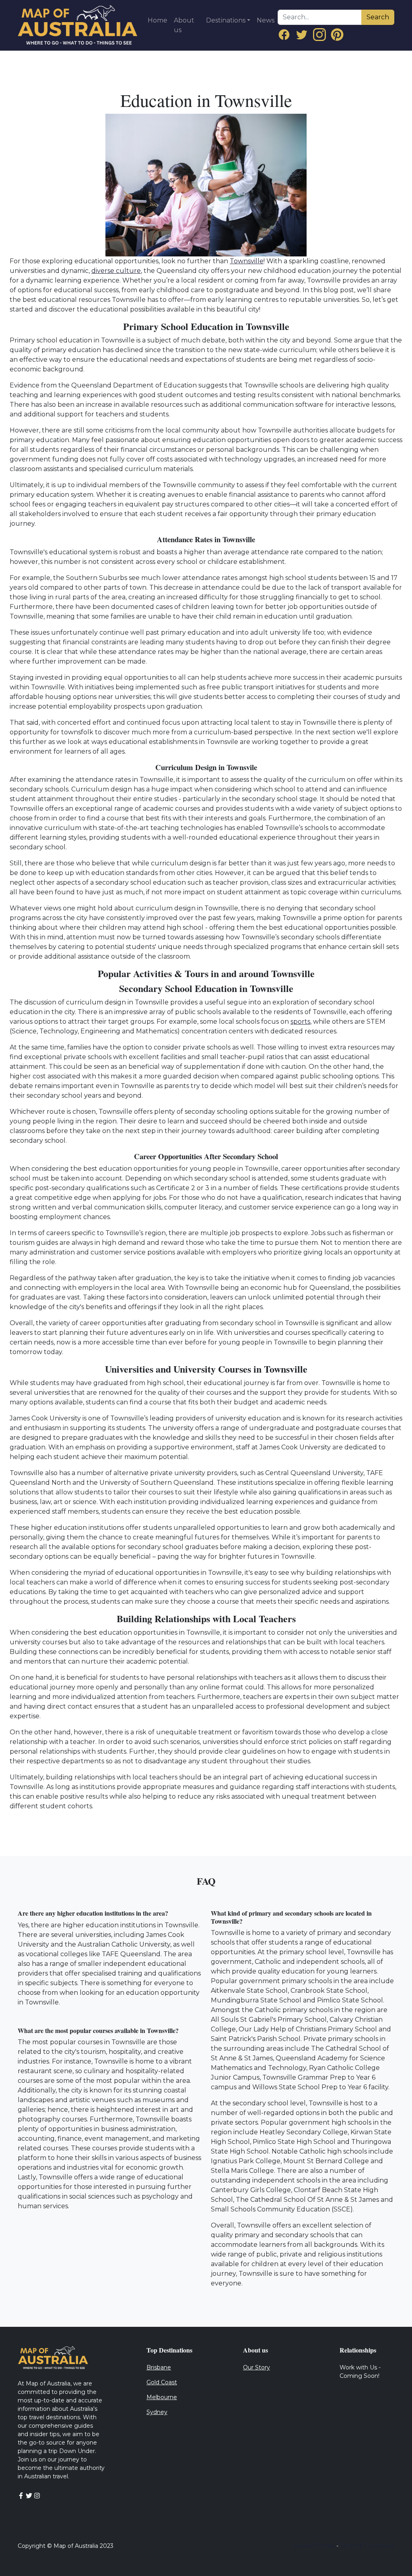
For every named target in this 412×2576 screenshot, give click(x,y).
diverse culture (116, 271)
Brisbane (158, 2367)
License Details (313, 2545)
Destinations (225, 20)
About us (184, 25)
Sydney (156, 2412)
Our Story (256, 2367)
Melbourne (161, 2397)
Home (157, 20)
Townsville (247, 261)
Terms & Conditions (367, 2545)
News (265, 20)
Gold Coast (161, 2382)
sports (300, 1021)
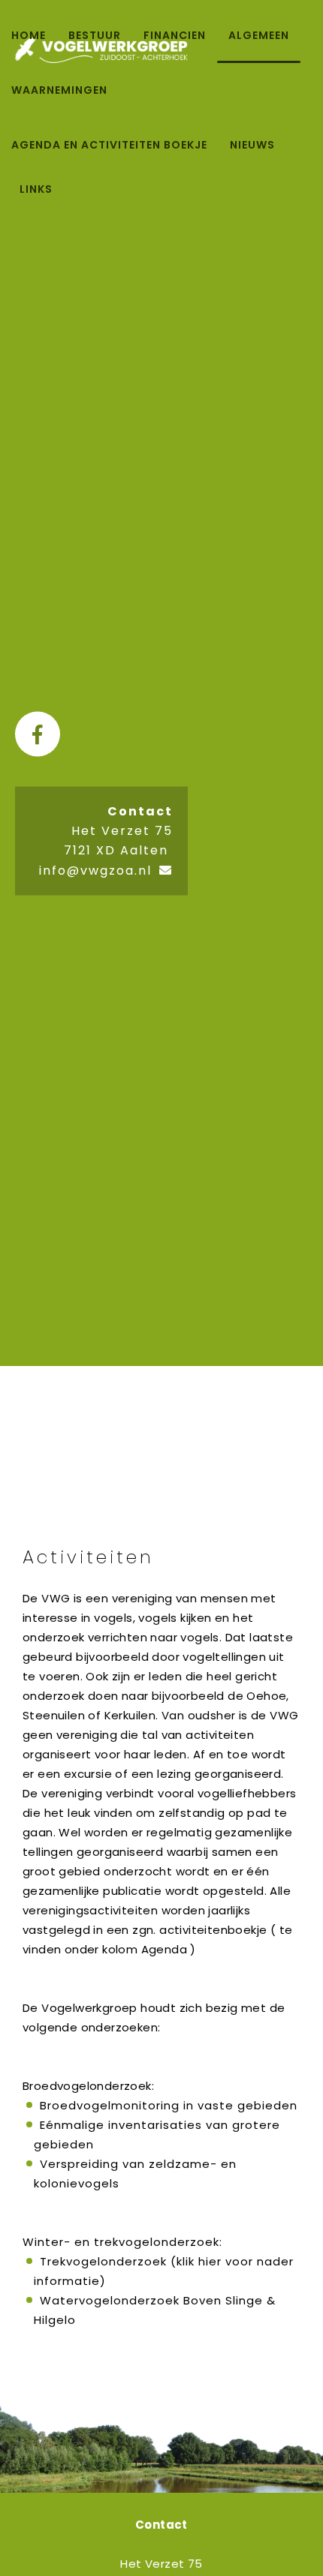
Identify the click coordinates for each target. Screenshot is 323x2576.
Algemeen (258, 35)
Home (28, 35)
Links (36, 189)
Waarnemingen (59, 90)
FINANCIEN (174, 35)
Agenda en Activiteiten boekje (109, 144)
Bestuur (94, 35)
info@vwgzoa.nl (95, 870)
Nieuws (252, 144)
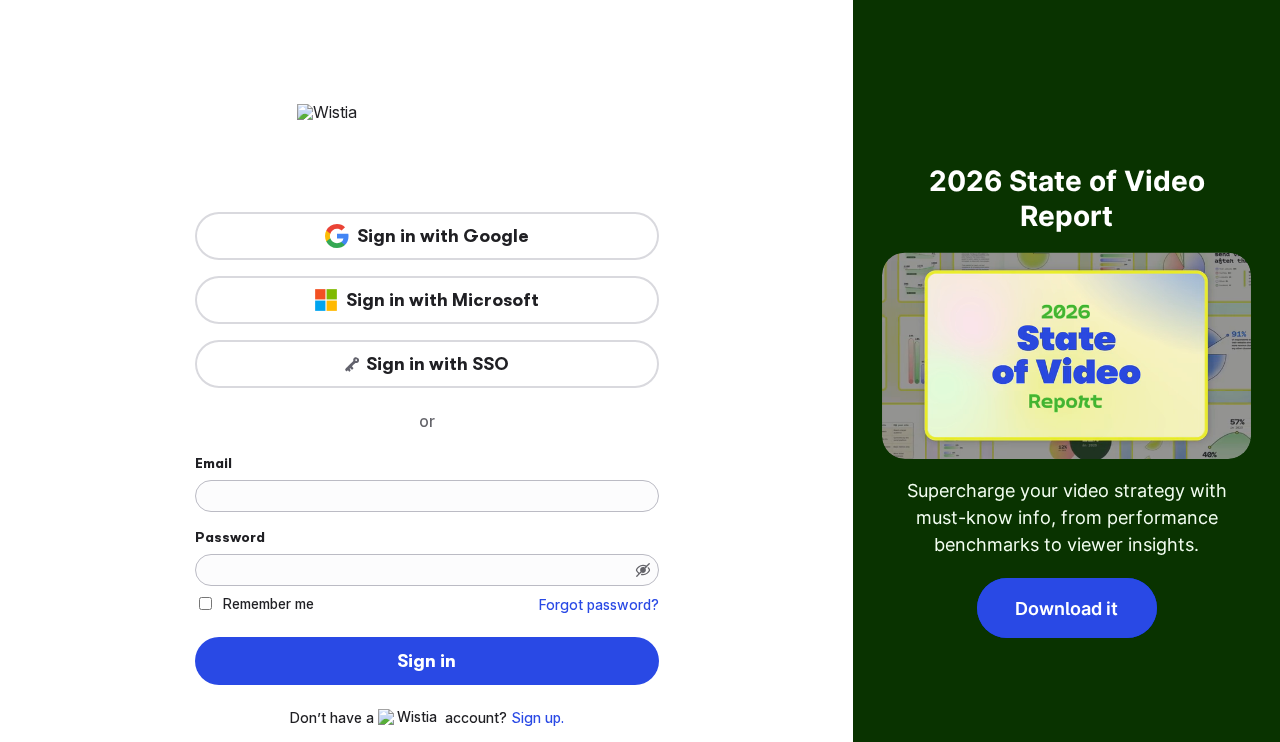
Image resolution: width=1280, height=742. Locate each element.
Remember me (268, 603)
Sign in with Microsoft (442, 300)
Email (213, 463)
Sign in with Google (443, 236)
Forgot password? (599, 605)
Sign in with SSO (437, 364)
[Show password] (643, 570)
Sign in (426, 661)
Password (230, 537)
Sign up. (537, 718)
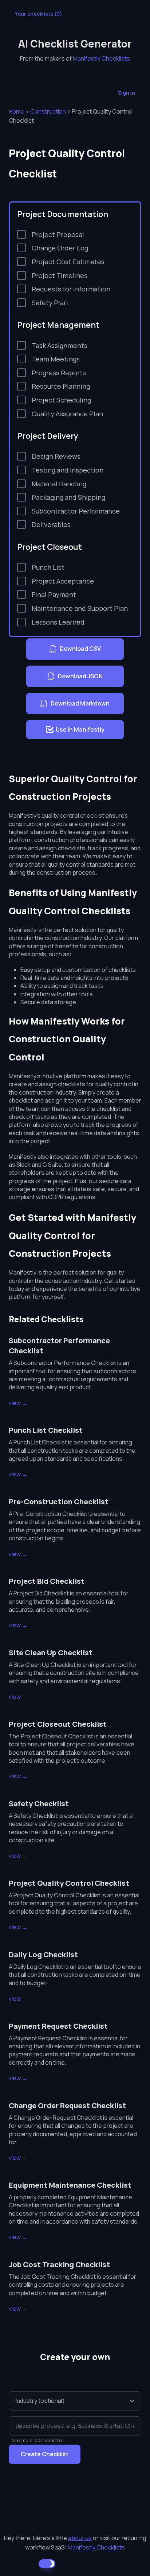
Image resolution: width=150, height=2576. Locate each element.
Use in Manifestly (80, 729)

• • • • •

**Directions**
Look above for the line with "Identify the click" and the line with "Image resolution: width=1280, height=742.", then copy them and all lines in between exactly as written, and only those, without any pictures.

**Final answer**
Identify the click coordinates for each target. Screenshot is 323x2576.
Algemeen (258, 35)
Home (28, 35)
Links (36, 189)
Waarnemingen (59, 90)
FINANCIEN (174, 35)
Agenda en Activiteiten boekje (109, 144)
Bestuur (94, 35)
info@vwgzoa.nl (95, 870)
Nieuws (252, 144)
Image resolution: width=1280, height=742. Locate each element.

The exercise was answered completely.